All but the very latest perennials and annuals have come into bloom, most are past peak and have stopped making new growth. We gardeners almost have the month off. With the exception of watering and deadheading, there’s little to do now but harvest veggies and listen to the crickets and tree frogs--even the lawn has slowed down its growth and needs less cutting.
The coneflowers, liatris and cleomes are the stars of my garden this week along with rudbeckia and Russian sage. The Autumn Joy sedum is all budded up and those pansies I told you about that have been on vacation are eager for me to let them start blooming but I’ve been pinching them back.
Wild flowers are adorning the roadsides, empty lots and fields. Queen Anne’s lace is a favorite of mine. This is also a good time to hunt for Monarch butterflies—look for milk weed plants—that weed that everyone seems to hate but butterflies love. When you find a plant, check for caterpillars and adults laying eggs.
I fertilized my roses last weekend and I’m hoping for maybe one or two more flushes of blooms before the end of September.

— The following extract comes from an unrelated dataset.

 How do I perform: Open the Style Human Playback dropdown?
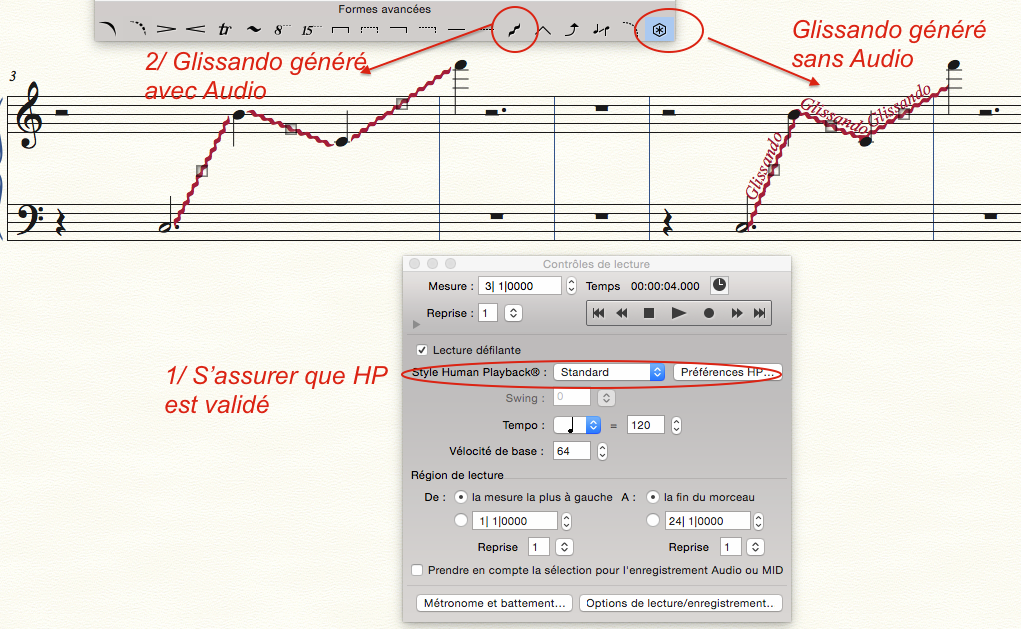(609, 372)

Roses love water—not wet feet—just lots of water, so make sure your roses get a good soaking at least once a week, twice when the weather is really dry. Keep water off the leaves. I water mine in a big circle around them to avoid black spot and mildew.
Newly planted (this year or late last fall) shrubs and trees need to be watered well once a week. Depending on the size of the shrub or tree that’s 2 to 5 gallons of water a week.
Now’s the time to wash out a couple of peanut butter jars, fill them with soapy water and give them to your kids with a popsicle stick. Tell them you’ll give them a penny for every Japanese beetle that they pick or scrape off your plants and drown in the jar. This is so much better than using a chemical spray or a pheromone trap. In fact, the best thing you can do with those expensive traps that attract the beetles is to give them to your neighbor.
I can tell you firsthand that several years of drowning Japanese beetles has drastically reduced the number of grubs in my lawn and beetles on my rose bushes and shrubs without the use of pesticides!